How to Troubleshoot SLOW backends using TCP dump and Wireshark
Imagine a scenario where there is a simple server at localhost:8191/save. This would be the sample node server that will implement such a server.
Now lets start the node server and call the server with a simple JSON body as such and check for the Wireshark loopback output.
Notice the initial TCP 3 way handshake on the Wireshark. Adding 2 more columns to Wireshark (Delta time, Calculated Window size aka the received buffer size), lets us see that the first two packets ([SYN] from client to server and [SYN,ACK] from server to client) has a window size of 65535 (which is around 8 kB). And the window size for the POST request (9) is having a window size of 10230 (10kB). Both of which are pretty small compared to the amount of data we deal with nowadays. This is because TCP was invented in a time when the thought of bigger amounts of data was not taken into account.
However, to overcome the issue of a tedious iterative cycle of sending data and ACK back and forth, newer versions of tcp has a mechanism under Options called window scale( if 2⁶⁴) which can change the initial window size of 65535 to a value 64 times as big as it. Window Scale only takes place during the handshake stage and is not changeable after it.
Let’s test out this theory by uploading a bigger file (much larger than the initial window size) such as a jpeg image.
Checking on the window scale on the handshake packets shows us that it has been changed to a scale of 8 because of the sent file.
Checking on the No 24 shows you that a [TCP Window Update] which means the window scale was changed in order to hold the sent file. Also, note how the window size of packets (No 19,20,21) keep dropping in cycles before coming back up to 2618880 every time.
Reasons behind the slow backend
- Due to the application’s data consumption rate
For instance, if server is having a calculated window size of 500 000 and the client sends a packet of 500 000 data to the server. The application on the layer on top of this tcp layer (on the application layer) is feeding data to & from the buffer (window) in a rate indifferent to the window size. The rate the server is receiving data is 500 000 per ACK however, the application consumes only 400 000 of the data. Which results with only 400 000 space for the new data received from the client.
Next Acceptable space= Full Buffer Capacity-Remaining buffer space
Problem — Therefore, one culprit for backend lag might be due to the reason of not having enough space on the window, which is observable through the window size drops from Wireshark (window size will come close to zero). Window size hitting zero is called a zero window situation.
Solution — The client needs to wait till there’s enough buffer space on the server side for transmission. You need to optimize the application in order to up the speed. You might also have to take a tcp dump (in the form of a pcap file) from any more servers the main servers is fetching data from in order to analyze further into the problem. If that is not possible, it could also be done from an intermediate networking device such as a switch or a firewall.

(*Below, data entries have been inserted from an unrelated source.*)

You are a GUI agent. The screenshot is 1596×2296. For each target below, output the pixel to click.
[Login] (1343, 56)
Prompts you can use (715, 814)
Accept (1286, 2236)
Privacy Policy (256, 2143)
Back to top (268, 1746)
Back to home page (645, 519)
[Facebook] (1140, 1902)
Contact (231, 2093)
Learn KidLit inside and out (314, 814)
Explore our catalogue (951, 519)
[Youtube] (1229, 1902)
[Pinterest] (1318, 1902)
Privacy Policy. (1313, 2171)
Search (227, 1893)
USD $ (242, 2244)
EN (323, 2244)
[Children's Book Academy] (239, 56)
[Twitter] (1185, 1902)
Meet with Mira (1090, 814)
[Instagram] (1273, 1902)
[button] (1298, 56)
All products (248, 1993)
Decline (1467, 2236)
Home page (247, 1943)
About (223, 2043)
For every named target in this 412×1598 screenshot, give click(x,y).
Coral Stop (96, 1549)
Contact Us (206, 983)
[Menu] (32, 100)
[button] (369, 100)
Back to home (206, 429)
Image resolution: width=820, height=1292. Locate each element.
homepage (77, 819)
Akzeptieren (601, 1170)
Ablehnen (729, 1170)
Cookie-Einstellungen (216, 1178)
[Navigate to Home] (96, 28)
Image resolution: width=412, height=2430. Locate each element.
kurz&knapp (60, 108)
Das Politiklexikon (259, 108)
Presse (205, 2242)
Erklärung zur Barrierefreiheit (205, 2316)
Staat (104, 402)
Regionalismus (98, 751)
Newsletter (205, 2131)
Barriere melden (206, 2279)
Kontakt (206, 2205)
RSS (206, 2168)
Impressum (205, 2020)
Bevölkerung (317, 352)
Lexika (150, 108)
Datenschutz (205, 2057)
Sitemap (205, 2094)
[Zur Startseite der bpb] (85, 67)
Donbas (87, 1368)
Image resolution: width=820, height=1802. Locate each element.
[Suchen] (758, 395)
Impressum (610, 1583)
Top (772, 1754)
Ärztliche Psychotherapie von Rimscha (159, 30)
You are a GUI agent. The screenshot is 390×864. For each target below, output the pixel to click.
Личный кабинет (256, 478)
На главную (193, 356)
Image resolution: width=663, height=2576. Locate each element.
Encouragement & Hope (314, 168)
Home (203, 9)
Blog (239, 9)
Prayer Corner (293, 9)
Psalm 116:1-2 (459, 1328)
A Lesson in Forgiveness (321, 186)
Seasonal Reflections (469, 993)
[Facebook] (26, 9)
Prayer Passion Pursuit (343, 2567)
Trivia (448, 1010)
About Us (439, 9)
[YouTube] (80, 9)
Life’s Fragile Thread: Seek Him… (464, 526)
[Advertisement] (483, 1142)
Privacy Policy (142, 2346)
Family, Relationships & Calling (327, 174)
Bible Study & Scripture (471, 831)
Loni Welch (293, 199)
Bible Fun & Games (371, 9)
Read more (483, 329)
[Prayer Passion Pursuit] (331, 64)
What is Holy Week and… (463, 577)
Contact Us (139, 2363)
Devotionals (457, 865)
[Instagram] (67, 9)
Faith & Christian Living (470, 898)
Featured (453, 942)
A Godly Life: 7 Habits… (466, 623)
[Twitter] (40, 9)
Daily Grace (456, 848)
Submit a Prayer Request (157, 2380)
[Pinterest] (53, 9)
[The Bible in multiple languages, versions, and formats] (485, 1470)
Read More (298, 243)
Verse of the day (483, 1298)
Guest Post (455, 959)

2. Due to considerable time taken on sending back ACK.
Always check for the time between a packet and its acknowledgement to make sure it is within the norms (every ACK should take around the same time).
Problem — Check (№20) for the TCP segment length of a ACK of a certain packet. Which in my case was 65475 (As shown in the image below). This would be the value stored in the sent buffer of the server. The sequence number (Seq) of this ACK packet would be 196829 (which is the addition of the previous sequence number which was 131354 and current length which was 65475) (previous Seq number and ACK’s Ack numbers should match in order to match the request with the response)
However, until the ACK is received from the opposite side, the data would take up space in the sent buffer. If the ACK is slow to be delivered (which is when the sent buffer is cleared out), the sent buffer will accumulate more and more data because of the slow nature of the transmission of ACK.
Solution — If the ACK is not delivered within the timeout period, the same sequence and the same ack no is used to perform a TCP retransmission.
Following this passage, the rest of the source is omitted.